After reading Daddy Long Legs sometime in the last couple years, I ordered this 1915 edition of Dear Enemy from eBay. I've just now gotten round to reading it.

If anything, this is a good "time capsule" story---one of those that wouldn't be nearly as popular or innocent as it likely was in its day. Several political and social ideologies are presented without any hint of a 21st century politically correct filter---even I, who usually roll my eyes at what some call "snowflakes", found a few things to be seriously offended by.

The main character is pretty harsh on racial and intellectual minorities; even going so far to insist society would be better off if these "feeble minded" ones were segregated into concentration camps. In context, this was her way of being sarcastically humorous---but it's a horrible suggestion and nothing any decent person today would find funny in the least.

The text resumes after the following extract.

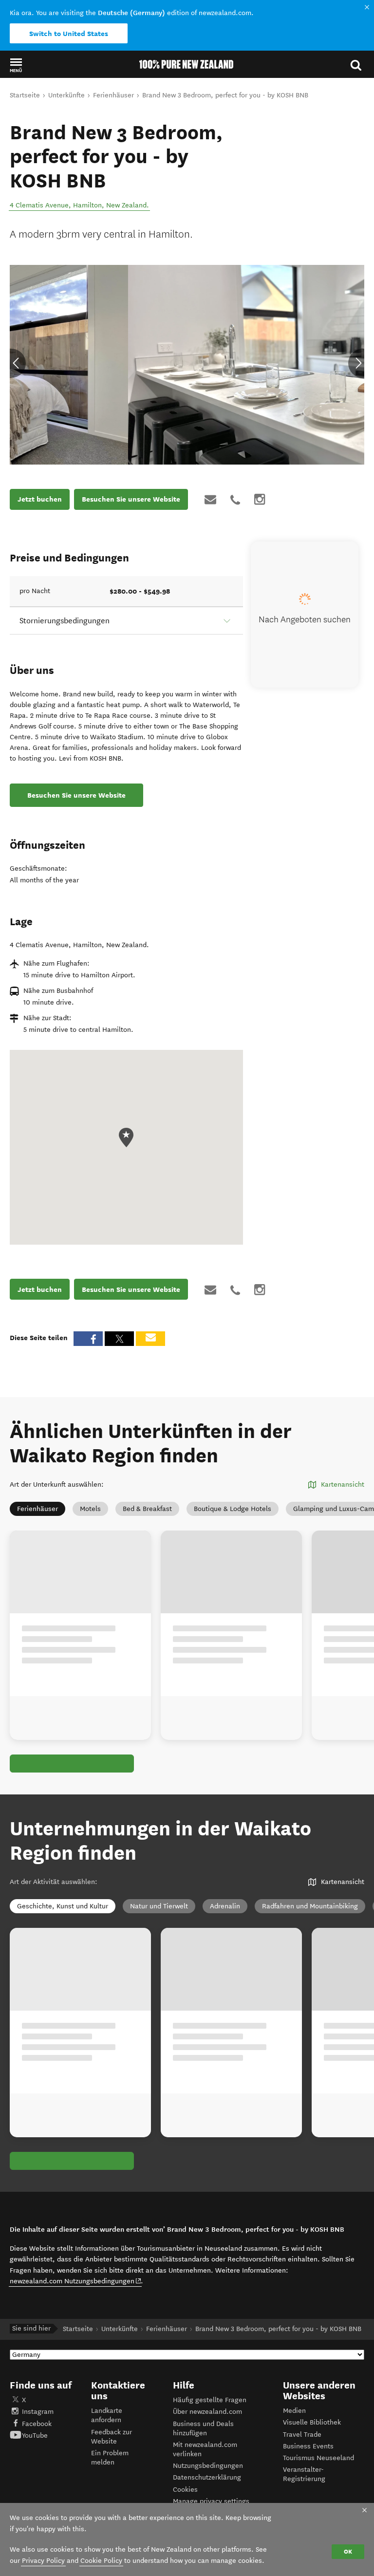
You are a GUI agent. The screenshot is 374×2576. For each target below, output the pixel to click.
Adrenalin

The story was also an "interesting" look at eugenics from a perspective very different from my own. I've developed no sympathies for the philosophy, but I feel like I've made an excuse for their more "primitive" understanding. These are concessions I would have a very difficult time making for people today, and in the grand scheme of things, 1915 was not that long ago. I think I must just resign myself to the fact that this author had some really yucky views on the sanctity of life (a point I later confirmed when researching her biographical info.)

I did enjoy her humor though, for the most part, and epistolary novels like these always remind me of the "summer camp" books I used to read as a kid where the campers were always writing home (ex. Yours 'Til Niagara Falls, Abby).

New to me word: clishmaclaver. She uses it twice and I've never heard that before. It's a Scottish word for gossip or silly talk.